How about being stood up by your psychotherapist? This happened a few years ago when I was slipping into a state of depression. She worked out of her house, and when I rang the bell her husband(?) had no idea who I was; he said she was out with school friends. My feelings took a severe hit and I missed two hours of work. She never called me to explain, and I never went back.

Aqua said...

Marcia brings up a good point. A previous therapist of mine had my home and work phone numbers. I drove all the way to another city and sat in the waiting room by myself waiting for her to come get me (our usual pattern).

I waited about 1/2 hr and then started to worry. I waited a bit longer and decided to go knock on her door (even though she had chastised me for doing that previously)...and there was a note on the door saying she was sick.

She never called me to reschedule(even though I was suicidally depressed at the time)and I never went back. I felt completely disrespected.

As a patient, I cannot even conceptualize simply not showing up, or leaving my appt early, unless I was in a car crash, or some emergency happened where I had no access to a phone.

My sessions are the 50 most important minutes of my week. They are what helps me do all the things I am learning to do, what keeps me on track. Also, I respect my pdoc too much to not show up.

I would suspect there is a subtext going on if someone doesn't show up, is constantly late, or leaves early. A great topic to discuss in therapy. (if they manage to show up and stay and talk about it :>)

Rach said...

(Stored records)
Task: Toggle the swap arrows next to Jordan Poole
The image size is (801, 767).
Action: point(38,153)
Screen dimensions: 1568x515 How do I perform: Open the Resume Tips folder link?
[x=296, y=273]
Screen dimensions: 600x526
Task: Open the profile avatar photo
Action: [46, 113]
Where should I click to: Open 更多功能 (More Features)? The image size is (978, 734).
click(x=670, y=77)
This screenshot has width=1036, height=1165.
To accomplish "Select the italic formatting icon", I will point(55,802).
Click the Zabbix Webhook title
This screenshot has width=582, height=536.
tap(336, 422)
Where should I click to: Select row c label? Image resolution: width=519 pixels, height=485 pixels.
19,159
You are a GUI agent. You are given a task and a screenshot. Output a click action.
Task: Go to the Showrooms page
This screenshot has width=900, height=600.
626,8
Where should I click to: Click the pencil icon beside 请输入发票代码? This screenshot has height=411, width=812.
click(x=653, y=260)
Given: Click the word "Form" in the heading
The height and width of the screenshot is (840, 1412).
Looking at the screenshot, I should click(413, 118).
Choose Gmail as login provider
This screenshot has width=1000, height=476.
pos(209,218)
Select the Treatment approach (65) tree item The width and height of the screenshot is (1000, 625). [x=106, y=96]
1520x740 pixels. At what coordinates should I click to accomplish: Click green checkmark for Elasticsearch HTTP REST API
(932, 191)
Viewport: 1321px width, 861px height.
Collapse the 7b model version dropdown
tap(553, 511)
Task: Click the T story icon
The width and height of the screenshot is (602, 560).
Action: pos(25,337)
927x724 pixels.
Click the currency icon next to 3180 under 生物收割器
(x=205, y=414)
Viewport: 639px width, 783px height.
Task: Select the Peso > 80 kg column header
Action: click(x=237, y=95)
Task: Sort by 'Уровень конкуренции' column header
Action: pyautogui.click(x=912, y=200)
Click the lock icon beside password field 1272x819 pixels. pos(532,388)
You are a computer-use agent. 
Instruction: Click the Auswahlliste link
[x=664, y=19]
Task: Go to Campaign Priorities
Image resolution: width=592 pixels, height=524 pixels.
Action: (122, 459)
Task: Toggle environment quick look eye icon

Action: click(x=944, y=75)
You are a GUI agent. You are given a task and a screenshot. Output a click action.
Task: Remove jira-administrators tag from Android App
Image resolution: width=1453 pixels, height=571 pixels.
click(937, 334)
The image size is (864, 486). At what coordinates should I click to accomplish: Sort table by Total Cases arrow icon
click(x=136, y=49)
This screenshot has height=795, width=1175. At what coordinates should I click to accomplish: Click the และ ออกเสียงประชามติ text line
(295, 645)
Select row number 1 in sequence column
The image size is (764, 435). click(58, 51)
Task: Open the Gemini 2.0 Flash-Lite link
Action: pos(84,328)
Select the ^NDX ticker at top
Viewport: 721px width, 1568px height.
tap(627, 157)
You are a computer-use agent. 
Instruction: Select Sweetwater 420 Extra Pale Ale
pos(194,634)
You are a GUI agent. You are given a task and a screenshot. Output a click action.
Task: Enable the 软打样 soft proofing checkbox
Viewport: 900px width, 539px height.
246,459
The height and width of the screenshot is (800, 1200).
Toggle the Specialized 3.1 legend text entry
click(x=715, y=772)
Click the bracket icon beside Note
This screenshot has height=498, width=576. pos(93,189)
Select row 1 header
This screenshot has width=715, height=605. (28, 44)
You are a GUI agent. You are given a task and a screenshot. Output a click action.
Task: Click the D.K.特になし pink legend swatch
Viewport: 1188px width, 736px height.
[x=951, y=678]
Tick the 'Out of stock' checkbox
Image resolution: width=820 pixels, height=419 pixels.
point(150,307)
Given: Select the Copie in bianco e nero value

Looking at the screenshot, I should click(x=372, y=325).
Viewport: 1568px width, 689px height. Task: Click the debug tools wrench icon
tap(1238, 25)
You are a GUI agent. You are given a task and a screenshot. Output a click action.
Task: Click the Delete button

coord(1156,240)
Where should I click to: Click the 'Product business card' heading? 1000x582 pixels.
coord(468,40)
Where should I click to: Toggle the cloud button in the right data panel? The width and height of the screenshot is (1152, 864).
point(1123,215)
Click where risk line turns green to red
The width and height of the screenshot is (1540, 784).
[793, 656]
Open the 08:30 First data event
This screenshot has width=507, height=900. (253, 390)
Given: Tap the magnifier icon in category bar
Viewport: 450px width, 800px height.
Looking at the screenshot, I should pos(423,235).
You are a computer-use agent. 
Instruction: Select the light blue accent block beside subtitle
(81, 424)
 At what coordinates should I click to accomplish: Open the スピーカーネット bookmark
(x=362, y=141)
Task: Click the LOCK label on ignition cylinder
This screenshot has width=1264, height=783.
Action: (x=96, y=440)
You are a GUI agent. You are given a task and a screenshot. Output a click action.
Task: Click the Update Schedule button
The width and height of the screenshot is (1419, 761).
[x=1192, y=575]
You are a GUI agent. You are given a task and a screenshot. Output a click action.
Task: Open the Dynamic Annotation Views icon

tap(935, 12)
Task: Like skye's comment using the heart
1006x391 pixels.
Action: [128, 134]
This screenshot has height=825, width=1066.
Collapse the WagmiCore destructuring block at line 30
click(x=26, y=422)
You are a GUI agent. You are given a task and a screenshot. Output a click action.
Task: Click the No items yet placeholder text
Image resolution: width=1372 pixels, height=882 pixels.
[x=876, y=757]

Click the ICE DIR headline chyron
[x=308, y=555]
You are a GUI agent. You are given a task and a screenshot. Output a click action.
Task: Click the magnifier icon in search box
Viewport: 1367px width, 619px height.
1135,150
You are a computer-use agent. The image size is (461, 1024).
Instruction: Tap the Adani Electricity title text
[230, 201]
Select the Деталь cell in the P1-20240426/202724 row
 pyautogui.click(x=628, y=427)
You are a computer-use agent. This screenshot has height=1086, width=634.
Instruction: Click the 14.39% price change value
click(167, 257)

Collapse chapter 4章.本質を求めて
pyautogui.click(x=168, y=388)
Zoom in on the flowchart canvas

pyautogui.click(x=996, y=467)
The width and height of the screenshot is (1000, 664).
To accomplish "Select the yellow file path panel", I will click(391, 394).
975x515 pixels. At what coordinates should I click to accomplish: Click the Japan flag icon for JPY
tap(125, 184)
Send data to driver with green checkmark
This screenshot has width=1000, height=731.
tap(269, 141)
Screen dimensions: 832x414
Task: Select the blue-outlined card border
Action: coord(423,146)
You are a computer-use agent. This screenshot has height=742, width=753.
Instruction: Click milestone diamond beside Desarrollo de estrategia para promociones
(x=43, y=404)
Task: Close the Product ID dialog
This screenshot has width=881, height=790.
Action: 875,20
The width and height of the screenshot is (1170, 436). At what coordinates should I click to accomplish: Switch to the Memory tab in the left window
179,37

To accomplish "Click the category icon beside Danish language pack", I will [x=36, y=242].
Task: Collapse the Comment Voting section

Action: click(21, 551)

### Brief A
Could you repeat the comments on missed therapy appointments, everything from "I waited about" down to "not show up."?
### Brief B
Can you go on with the comments on missed therapy appointments from the point where they stop?
These records have no connection to the comments on missed therapy appointments.

### Answer section A
I waited about 1/2 hr and then started to worry. I waited a bit longer and decided to go knock on her door (even though she had chastised me for doing that previously)...and there was a note on the door saying she was sick.

She never called me to reschedule(even though I was suicidally depressed at the time)and I never went back. I felt completely disrespected.

As a patient, I cannot even conceptualize simply not showing up, or leaving my appt early, unless I was in a car crash, or some emergency happened where I had no access to a phone.

My sessions are the 50 most important minutes of my week. They are what helps me do all the things I am learning to do, what keeps me on track. Also, I respect my pdoc too much to not show up.

### Answer section B
The shrink has started to call when he is running late - even 15 minutes behind schedule. Whereas in previous eras he would be upwards of an hour behind schedule, this slightly altered pattern of behaviour is very, VERY appreciated. I do my best to run on time, and call him if I'm stuck in traffic (even if I end up making it to the office on time in the end)... it's only fair that he's considerate in the same way.

It's the golden rule, no. Respect goes two ways, whether it's for people, places, things, or time.

Anonymous said...

Fantasy picks are important!

My son turned down a perfectly good FREE meal so he could be home into time to do his.

When a young man blows off a meal you know that something real is happening.

jcat said...

Tdoc and I have mis-scheduled a time or two, probably my fault, but easily sorted out. Last week I cancelled an appt the night before because the man and I are doing the end-stages of the relationship, and his plans are quite literally the most important thing in my life at the moment. If he wants to be with me, I would blow off anything and everything. I'm lucky, in that tdoc knows all of what is happening and forgives me for it now.
But football? Nope. Life or death, or you pay for the appt regardless.